Learning to Speak the Language of Customers

During his time with the Startup Foundry, Dan was able to take advantage of working with industry, technology, and business experts. He learned to shift from talking about the brilliance of the algorithm to the problems it solved for scientists and executives inside big pharma. Through structured exercises in customer discovery, Dan began booking more conversations, asking better questions, and reshaping how he described terraFlow. “The question isn’t just what the AI can do,” he recalls, “but how it helps someone hit their clinical milestones faster.”

From Pitch to Pre-Seed Success

The storytelling work paid off.
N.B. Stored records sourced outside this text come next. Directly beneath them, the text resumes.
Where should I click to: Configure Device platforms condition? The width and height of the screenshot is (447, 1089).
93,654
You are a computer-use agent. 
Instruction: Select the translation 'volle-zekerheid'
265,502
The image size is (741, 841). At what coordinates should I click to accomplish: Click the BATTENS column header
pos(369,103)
Armed with a sharper narrative and coaching from Foundry mentors, Freeman pitched investors and closed a $750,000 pre-seed round, including $600,000 from Boston-based Underscore VC. The funding provided 18 months of runway and set three clear milestones: launch terraFlow 2.0, close enterprise deals, and reach positive cash flow.
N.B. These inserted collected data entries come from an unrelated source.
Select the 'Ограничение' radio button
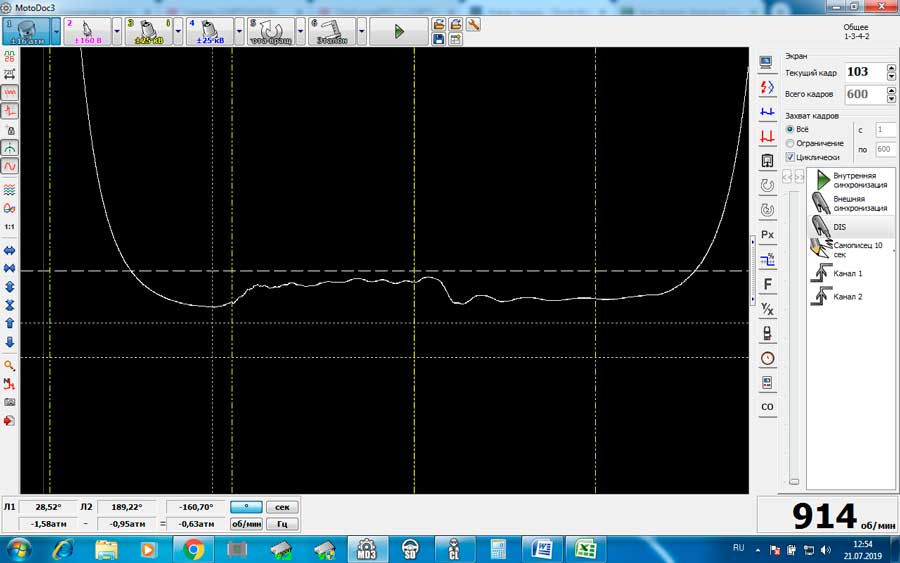The image size is (900, 563). [790, 143]
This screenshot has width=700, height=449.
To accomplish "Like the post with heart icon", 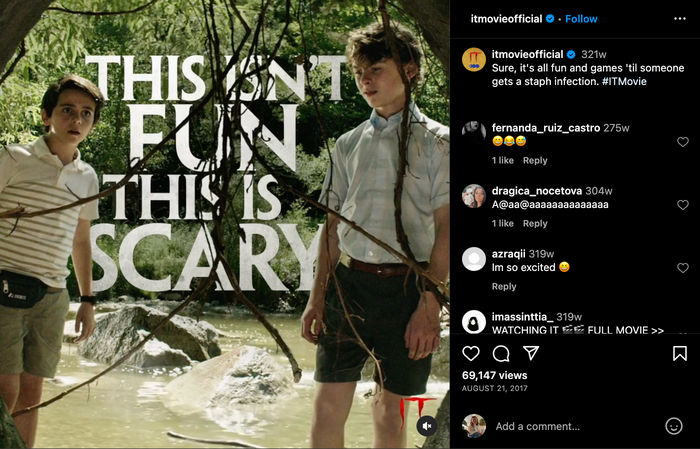I will coord(471,353).
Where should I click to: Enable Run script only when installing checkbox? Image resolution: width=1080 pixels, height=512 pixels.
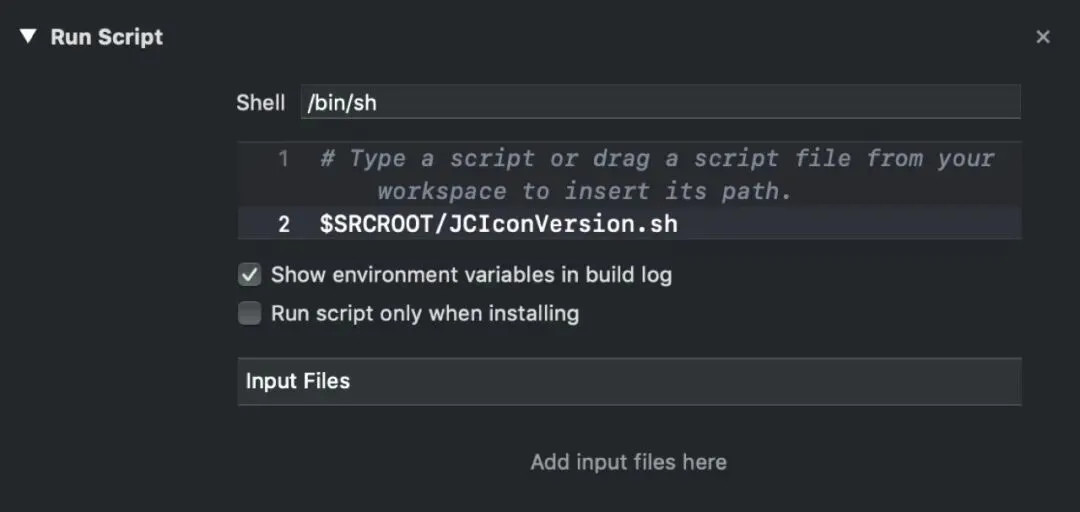(249, 314)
The company’s debut came at the international CYTO conference in Edinburgh, where Dan and his team unveiled terraFlow 2.0 to a hall filled with scientists and industry leaders. Soon after, the startup was piloting its AI with AstraZeneca, Vertex, Regeneron, Boehringer Ingelheim, and Eli Lilly. By the following quarter, terraFlow had doubled its active demos, deployed its platform inside AstraZeneca’s clinical trial datasets, and grown a sales pipeline worth more than $600,000.

Turning Science into Impact

Meanwhile, terraFlow strengthened its moat: mining 100,000 scientific papers (on the way to one million), filing two U.S. patents, and establishing itself as an industry player. Alongside the grind of customer calls and enterprise pilots, Dan found himself pitching on bigger stages—most memorably at Harvard Business School’s Shark Tank, where he went toe to toe with Kevin O’Leary, “Mr. Wonderful.”
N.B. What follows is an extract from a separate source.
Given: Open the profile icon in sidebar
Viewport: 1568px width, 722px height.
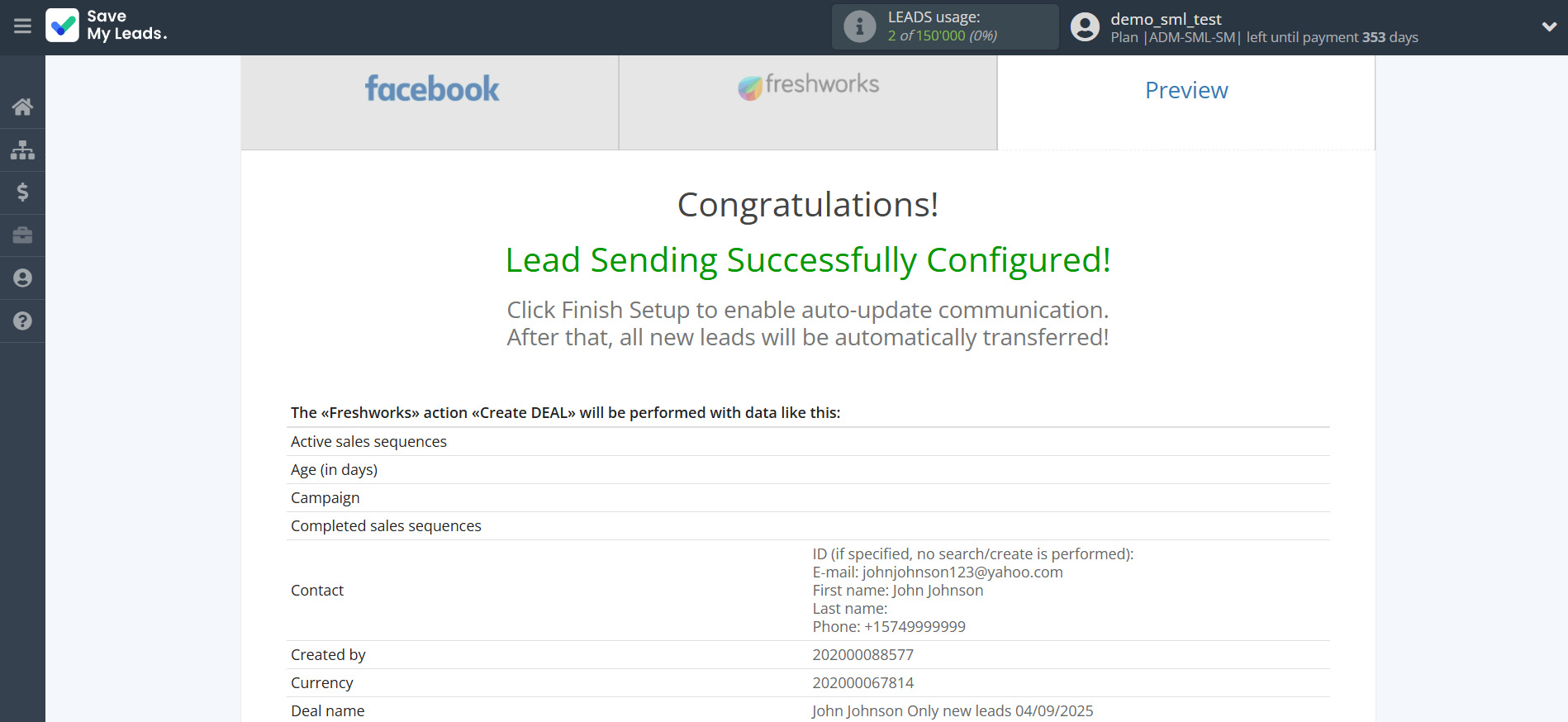Looking at the screenshot, I should point(22,278).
The journey from idea to venture-backed company is rarely linear. For Dan, the Foundry mentors and experts offered a compass in the early fog: helping him listen to customers, tell a resonant story, and build investor confidence. Today, with institutional backing, industry pilots, and growing ARR, terraFlow is proving that the right combination of science, storytelling, and support can turn a bold idea into a company with the power to change how drugs are developed.

Dan explains, “The Startup Foundry helped me connect the dots. I had the science, but they showed me how to shape it into something customers wanted and investors could get behind—and I got to do it alongside a community of mentors and experts who really cared about helping me succeed.”

The IQSS Startup Foundry provides startup resources, support, and networks to social scientists at any Harvard school who are interested in working with an aspiring entrepreneur to explore commercializing research.